Your answer should be the lines below from the one with "Task: Click the blue cloud badge on folder" to the one with "Open the Help", both included, given again exactly and with nothing added.

*** Begin section ***

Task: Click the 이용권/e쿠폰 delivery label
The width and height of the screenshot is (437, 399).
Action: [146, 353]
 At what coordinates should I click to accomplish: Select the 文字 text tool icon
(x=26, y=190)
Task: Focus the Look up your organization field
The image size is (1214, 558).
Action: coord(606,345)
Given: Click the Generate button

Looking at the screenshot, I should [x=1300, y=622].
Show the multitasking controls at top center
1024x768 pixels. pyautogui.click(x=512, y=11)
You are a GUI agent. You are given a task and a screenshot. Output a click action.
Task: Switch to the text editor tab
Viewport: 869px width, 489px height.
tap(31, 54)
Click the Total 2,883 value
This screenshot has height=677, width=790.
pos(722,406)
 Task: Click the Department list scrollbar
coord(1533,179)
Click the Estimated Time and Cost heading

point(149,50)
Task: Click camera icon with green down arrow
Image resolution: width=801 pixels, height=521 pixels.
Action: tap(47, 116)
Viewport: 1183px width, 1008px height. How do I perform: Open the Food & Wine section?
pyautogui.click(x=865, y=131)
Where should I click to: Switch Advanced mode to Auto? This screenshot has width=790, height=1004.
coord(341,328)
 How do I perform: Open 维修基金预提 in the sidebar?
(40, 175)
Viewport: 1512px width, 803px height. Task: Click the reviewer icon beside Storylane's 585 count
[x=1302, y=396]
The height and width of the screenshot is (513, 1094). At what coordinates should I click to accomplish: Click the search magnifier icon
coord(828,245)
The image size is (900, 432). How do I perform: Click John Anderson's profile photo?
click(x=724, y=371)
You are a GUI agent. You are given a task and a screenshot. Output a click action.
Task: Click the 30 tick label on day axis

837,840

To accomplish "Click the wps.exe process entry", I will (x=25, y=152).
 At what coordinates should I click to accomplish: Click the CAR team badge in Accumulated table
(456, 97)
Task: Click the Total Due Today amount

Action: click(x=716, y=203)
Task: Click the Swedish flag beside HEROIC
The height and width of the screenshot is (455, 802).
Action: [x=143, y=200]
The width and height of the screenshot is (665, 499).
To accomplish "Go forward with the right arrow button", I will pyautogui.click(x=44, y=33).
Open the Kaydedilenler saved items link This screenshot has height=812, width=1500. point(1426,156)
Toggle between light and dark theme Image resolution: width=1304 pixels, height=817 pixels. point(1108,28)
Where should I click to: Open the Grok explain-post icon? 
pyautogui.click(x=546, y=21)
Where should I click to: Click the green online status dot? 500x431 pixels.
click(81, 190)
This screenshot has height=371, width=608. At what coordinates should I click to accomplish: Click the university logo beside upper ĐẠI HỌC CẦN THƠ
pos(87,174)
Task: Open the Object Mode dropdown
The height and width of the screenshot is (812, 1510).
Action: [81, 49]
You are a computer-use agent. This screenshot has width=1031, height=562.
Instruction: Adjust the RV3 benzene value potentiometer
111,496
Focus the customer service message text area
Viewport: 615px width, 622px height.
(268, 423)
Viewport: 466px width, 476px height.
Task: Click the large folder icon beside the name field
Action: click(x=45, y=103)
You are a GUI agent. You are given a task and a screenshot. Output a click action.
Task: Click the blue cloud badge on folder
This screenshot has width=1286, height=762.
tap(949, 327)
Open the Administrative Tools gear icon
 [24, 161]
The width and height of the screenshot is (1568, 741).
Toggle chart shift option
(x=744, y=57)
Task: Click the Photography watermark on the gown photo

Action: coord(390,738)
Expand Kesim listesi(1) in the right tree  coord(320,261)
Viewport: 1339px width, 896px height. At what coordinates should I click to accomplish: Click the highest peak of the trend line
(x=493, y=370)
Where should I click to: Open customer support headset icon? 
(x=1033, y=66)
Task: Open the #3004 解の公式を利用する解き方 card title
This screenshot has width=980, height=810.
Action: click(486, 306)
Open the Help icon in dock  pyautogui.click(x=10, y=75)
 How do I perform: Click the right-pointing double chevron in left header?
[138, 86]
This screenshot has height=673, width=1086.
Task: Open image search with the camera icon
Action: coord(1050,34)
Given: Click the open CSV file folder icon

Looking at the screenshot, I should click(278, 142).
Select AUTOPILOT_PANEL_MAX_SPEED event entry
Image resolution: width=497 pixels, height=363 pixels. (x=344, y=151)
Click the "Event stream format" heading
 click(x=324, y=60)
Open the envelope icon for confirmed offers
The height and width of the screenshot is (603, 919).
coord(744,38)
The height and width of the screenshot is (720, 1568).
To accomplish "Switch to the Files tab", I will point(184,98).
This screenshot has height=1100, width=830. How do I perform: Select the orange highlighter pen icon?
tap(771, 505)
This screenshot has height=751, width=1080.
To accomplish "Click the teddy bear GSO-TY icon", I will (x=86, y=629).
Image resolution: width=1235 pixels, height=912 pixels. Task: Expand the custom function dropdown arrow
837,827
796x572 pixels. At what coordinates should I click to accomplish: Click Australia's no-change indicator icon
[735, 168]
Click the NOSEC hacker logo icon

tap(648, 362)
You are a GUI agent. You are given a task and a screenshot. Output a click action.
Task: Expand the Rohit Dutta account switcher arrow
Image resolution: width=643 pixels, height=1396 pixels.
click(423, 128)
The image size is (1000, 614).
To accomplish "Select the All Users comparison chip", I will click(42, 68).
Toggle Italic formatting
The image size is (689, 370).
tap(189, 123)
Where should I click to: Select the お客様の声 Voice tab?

*** End section ***

Finished task →
Task: Click the blue cloud badge on folder
This screenshot has width=1286, height=762.
tap(949, 327)
Open the Administrative Tools gear icon
 [24, 161]
The width and height of the screenshot is (1568, 741).
Toggle chart shift option
(x=744, y=57)
Task: Click the Photography watermark on the gown photo

Action: coord(390,738)
Expand Kesim listesi(1) in the right tree  coord(320,261)
Viewport: 1339px width, 896px height. At what coordinates should I click to accomplish: Click the highest peak of the trend line
(x=493, y=370)
Where should I click to: Open customer support headset icon? 
(x=1033, y=66)
Task: Open the #3004 解の公式を利用する解き方 card title
This screenshot has width=980, height=810.
Action: click(486, 306)
Open the Help icon in dock  pyautogui.click(x=10, y=75)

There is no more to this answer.